## Problem statement
The records below are to be duplicated character for character.

Extracted data entries
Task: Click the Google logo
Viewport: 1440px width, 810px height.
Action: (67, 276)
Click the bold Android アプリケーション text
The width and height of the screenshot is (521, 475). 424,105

## Output
Task: Click the Google logo
Viewport: 1440px width, 810px height.
Action: (67, 276)
Click the bold Android アプリケーション text
The width and height of the screenshot is (521, 475). 424,105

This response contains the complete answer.